Cella gave instructions to Daud’s father. He rose to his feet and approached his son’s bed.
“If we don’t take him now, he’ll probably die,” Cella said. “I’m not worried. I’m known around here. Only medicine. No politics.”
Daud’s father grabbed the ends of the blanket by his son’s head in his gnarled fists, preparing to lift him.
“Then I’m going with you,” Pearce said. He grabbed the blanket ends at Daud’s feet, then glanced at the old man and the two of them lifted simultaneously. Daud was cocooned in the folds.
“You fight your battles, I fight mine. Alone.”
“Seriously, it’s dangerous out there. I won’t let you go.”
She shook her head and sneered. “If you try to stop me,” she said, nodding at the old man, “he’ll shoot you between the eyes. Or his mother will. Besides, I have other patients at the clinic and they are alone back there. Very dangerous for them.”
Pearce asked the old man permission to escort Daud back to the clinic. He agreed.
“Now I have his permission to go. Do I have yours?”
Cella shrugged. “Like you Americans say, ‘It’s your funerale.’”

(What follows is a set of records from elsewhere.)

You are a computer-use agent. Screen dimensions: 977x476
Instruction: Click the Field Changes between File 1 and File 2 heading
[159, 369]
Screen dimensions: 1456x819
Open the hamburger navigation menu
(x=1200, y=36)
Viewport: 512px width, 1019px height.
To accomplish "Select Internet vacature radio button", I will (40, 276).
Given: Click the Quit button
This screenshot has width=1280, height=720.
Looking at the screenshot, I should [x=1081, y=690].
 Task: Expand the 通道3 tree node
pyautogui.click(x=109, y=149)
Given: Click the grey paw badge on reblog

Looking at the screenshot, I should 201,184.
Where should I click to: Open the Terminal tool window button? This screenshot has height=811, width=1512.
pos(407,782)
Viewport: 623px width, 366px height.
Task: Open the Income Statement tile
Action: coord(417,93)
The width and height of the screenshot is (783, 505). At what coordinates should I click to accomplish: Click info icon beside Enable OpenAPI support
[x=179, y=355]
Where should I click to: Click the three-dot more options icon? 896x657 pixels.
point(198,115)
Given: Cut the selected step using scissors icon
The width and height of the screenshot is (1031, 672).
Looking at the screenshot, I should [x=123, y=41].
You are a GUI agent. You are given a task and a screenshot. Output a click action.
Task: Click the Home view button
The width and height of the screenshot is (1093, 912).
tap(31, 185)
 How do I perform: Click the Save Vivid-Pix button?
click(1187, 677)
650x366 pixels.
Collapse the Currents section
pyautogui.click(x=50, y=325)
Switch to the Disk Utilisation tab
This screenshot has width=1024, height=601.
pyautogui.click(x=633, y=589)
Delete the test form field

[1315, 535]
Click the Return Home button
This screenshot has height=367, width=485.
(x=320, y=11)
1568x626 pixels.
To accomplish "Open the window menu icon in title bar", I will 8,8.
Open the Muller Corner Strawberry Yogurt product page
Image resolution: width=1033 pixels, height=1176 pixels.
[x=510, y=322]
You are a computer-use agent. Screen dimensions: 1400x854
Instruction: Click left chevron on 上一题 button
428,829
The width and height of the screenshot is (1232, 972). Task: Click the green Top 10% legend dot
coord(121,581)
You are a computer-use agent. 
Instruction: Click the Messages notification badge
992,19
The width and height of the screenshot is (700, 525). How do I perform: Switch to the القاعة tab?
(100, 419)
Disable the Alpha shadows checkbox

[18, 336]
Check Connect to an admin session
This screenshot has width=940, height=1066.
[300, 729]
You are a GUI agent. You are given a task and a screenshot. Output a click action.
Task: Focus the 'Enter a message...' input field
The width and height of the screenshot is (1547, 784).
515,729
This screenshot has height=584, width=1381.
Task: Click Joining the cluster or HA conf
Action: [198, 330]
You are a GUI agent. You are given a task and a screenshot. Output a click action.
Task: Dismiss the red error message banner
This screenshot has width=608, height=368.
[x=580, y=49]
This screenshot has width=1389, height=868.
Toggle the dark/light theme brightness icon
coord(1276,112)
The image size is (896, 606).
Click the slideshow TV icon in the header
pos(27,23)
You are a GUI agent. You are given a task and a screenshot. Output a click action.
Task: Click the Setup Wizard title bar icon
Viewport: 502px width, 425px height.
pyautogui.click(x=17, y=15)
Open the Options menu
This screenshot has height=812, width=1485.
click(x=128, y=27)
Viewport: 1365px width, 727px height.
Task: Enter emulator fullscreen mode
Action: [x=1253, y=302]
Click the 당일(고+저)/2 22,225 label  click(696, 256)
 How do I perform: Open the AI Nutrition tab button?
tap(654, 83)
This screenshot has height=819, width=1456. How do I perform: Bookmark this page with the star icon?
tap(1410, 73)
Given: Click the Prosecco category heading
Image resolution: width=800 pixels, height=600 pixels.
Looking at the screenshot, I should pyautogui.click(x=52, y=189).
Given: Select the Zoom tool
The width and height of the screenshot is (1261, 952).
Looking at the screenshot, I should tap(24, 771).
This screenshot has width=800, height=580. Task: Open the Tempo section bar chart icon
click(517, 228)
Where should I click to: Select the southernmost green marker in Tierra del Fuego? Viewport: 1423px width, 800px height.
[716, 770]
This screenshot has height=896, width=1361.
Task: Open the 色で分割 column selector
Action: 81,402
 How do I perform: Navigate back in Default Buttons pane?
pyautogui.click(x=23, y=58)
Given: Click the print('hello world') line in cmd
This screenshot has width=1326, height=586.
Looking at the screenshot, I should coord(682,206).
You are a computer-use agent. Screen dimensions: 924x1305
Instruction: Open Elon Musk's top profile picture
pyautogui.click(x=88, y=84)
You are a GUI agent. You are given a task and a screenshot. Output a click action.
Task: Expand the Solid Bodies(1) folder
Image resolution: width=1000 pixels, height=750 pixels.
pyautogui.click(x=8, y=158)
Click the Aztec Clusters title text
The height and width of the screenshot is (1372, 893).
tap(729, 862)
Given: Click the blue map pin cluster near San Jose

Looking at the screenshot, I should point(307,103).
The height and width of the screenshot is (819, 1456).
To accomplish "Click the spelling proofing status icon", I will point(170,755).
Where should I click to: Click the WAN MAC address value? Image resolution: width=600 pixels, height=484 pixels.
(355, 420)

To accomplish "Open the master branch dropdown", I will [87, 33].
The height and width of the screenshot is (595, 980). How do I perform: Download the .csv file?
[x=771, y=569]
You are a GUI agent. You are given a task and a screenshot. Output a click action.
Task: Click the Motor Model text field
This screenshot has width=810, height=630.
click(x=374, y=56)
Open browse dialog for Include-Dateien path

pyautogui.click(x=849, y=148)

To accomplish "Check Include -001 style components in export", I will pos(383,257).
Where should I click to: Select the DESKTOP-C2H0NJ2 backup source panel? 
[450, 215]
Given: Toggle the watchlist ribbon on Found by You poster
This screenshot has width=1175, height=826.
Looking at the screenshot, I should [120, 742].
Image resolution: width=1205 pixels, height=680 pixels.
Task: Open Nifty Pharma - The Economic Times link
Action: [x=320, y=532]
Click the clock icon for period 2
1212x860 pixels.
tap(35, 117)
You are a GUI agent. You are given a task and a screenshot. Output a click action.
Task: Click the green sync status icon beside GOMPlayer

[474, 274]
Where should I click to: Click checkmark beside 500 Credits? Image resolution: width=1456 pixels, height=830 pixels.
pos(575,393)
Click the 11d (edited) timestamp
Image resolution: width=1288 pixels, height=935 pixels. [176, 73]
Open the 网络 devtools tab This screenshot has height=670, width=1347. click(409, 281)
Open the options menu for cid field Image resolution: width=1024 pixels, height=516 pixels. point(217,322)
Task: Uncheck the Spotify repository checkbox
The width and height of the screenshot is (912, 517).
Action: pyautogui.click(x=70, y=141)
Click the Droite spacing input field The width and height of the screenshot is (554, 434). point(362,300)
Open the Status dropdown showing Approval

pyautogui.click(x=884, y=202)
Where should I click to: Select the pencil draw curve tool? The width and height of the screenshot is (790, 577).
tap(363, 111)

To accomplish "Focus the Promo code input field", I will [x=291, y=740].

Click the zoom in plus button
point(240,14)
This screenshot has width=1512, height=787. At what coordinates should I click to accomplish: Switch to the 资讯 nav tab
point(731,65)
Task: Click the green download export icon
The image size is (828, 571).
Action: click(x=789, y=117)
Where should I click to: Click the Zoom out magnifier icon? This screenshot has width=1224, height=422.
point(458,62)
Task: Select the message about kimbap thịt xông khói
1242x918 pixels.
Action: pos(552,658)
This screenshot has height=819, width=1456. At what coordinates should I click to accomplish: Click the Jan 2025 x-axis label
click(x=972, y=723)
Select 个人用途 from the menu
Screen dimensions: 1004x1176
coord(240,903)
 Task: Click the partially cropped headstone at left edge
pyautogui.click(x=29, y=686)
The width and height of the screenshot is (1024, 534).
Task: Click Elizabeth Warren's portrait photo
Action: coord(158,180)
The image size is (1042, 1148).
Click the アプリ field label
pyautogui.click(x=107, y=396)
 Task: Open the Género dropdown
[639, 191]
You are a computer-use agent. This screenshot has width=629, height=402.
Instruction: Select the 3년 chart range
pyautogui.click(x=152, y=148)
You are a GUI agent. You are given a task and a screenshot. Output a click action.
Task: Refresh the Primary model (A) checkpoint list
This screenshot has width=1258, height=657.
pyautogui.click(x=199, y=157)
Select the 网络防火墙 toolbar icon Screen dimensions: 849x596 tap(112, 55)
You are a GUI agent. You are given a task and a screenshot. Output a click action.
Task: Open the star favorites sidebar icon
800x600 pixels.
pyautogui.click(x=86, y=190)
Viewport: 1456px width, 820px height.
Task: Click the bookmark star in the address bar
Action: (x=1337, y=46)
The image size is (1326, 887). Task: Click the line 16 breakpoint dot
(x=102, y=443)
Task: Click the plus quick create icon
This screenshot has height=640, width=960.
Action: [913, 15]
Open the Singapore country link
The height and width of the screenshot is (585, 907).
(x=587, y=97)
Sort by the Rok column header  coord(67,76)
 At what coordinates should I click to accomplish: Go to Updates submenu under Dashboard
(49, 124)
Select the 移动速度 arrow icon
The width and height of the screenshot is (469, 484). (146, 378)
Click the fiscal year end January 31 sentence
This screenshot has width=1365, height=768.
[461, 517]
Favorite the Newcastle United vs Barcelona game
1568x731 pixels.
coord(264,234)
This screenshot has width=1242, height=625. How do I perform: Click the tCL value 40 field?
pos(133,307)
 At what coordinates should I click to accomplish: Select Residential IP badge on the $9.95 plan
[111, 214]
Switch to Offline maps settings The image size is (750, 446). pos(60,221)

Cella’s compound was technically in Pakistan, about five kilometers from Daud’s village on the other side of the border. Pearce marveled that the two teenagers had been able to run so far through the heavy snow in the frozen night to fetch her. Most American kids their age couldn’t have done it. Too much time planted on the couch playing World of Warcraft until their eyes bled.
The UAZ pulled up in front of a cinder-block building, a utilitarian rectangle with a steep roof, square windows, and two steel doors. One door posted the sign MEN’S CLINIC, and the other WOMEN’S CLINIC, in English with international male and female symbols for each.